Sa technique, d’une simplicité glaçante, reposait sur la captation d’une faute réelle ou supposée. Un gardien de parking surpris avec un morceau de haschich devenait entre ses mains un trafiquant passible de prison. Le pot-de-vin exigé – argent et téléphone portable – se présentait alors comme une rançon libératrice. Même logique chez le boucher du quartier : la menace de dénonciation pour abattage clandestin ou non-respect des normes sanitaires lui a permis, selon l’enquête, de repartir régulièrement avec de la viande et des espèces, transformant le commerçant en proie consentante.

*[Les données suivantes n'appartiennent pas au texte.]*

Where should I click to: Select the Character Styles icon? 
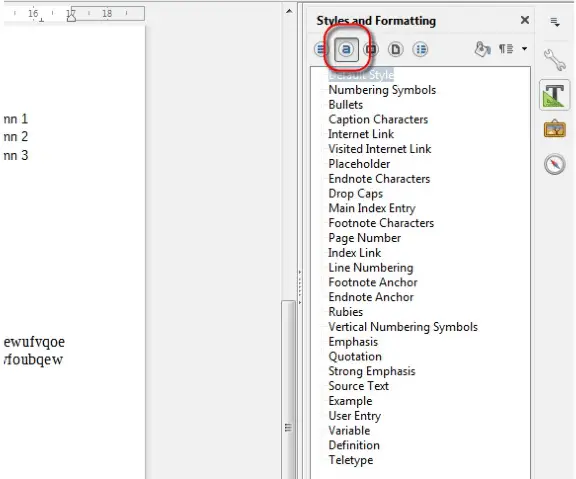[x=346, y=49]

Ce qui frappe dans cette affaire, ce n’est pas tant l’audace du prédateur que la résignation des proies. Car derrière chaque geste d’obéissance extorquée se cache une vérité plus amère : celle d’un rapport à l’institution où la peur supplante le droit. En endossant une défroque de police, l’imposteur n’a pas seulement volé une identité ; il a vampirisé la charge symbolique de l’uniforme, cette autorité silencieuse qui, dans l’esprit collectif, ne se discute pas.

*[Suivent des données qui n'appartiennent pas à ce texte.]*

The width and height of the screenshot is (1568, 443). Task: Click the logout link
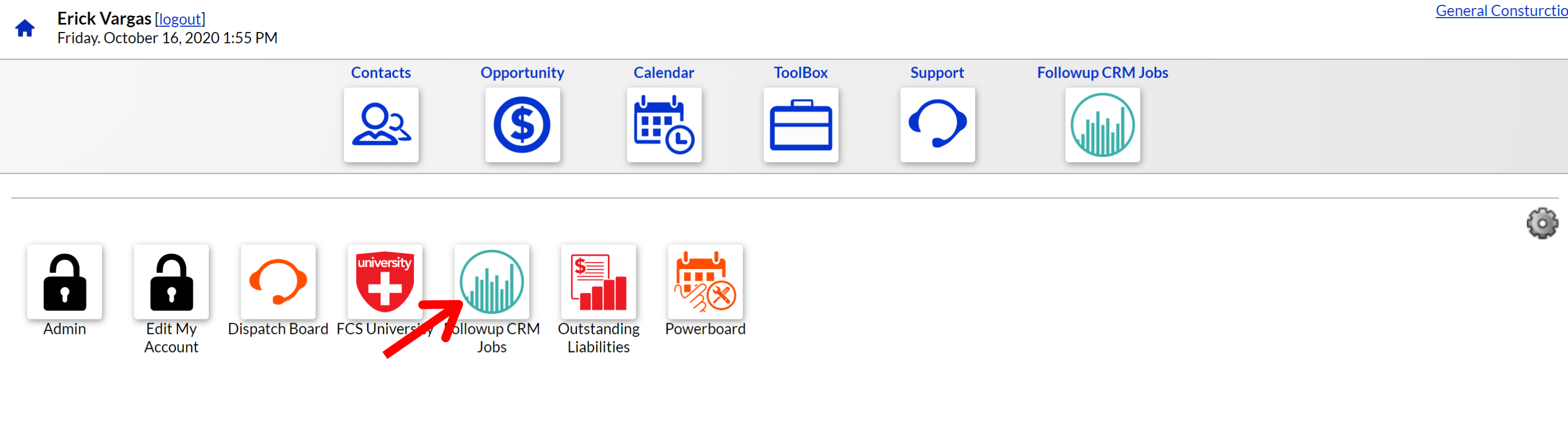coord(179,19)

L’intervention des éléments de la police judiciaire, appuyés par la Direction de la surveillance du territoire, met fin à cette mascarade criminelle. Mais elle ne saurait, à elle seule, en cicatriser les stigmates. Le mis en cause, placé en garde à vue sous le contrôle du parquet, devra répondre de ses actes. Pourtant, l’enquête ne fait peut-être que commencer. Car au-delà des chefs d’inculpation – usurpation de fonction, extorsion de fonds, abus de confiance –, c’est l’étendue du silence des victimes qu’il faudra mesurer. Combien d’autres, par peur ou par honte, ont préféré payer plutôt que de vérifier, contester, ou simplement composer le véritable numéro de la police ?
Cette arrestation, aussi salutaire soit-elle, pose une question de fond que le traitement judiciaire ne pourra esquiver : comment une société peut-elle protéger ses citoyens contre ceux qui instrumentalisent leur propre besoin de protection ? L’imposteur de Fès n’est pas un cas isolé. Il est le produit d’un terreau où l’ignorance des procédures, la défiance envers les institutions et la peur de l’uniforme se conjuguent pour offrir aux charlatans un pouvoir qu’ils n’ont pas mérité.

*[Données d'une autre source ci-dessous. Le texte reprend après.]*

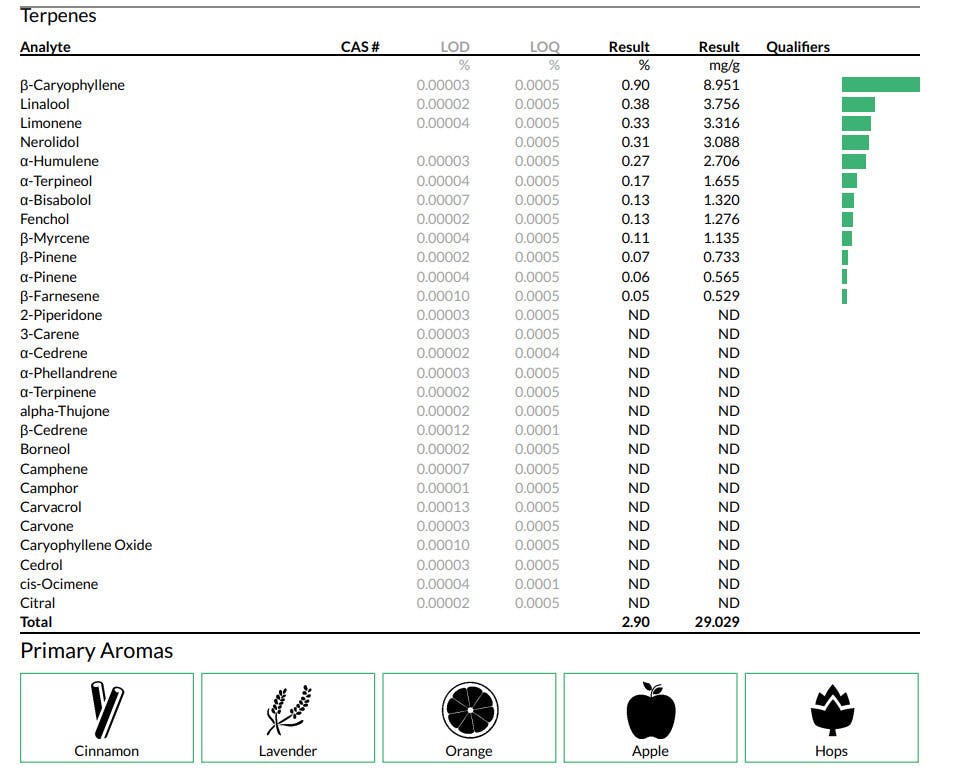Select the β-Caryophyllene analyte name
Screen dimensions: 957x784
point(72,85)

Alors que les projecteurs s’éteindront bientôt sur cette affaire, une fois le procès tenu et l’homme condamné, une ombre demeurera. Celle de ces citoyens qui, croisant désormais un regard un peu trop insistant dans la rue, se demanderont si l’ordre qu’on leur oppose est bien celui de la loi. Restaurer la confiance ne relève pas seulement de la compétence des services de police, si efficaces soient-ils. C’est un travail de fourmi qui exige que chaque citoyen sache, au fond de lui, qu’il a le droit de vérifier, de refuser, de dire non. Mais comment apprendre à dire non quand l’uniforme, même faux, vous regarde ? La réponse, sans doute, ne se trouve pas dans les commissariats, mais dans les interstices d’un lien social à réinventer.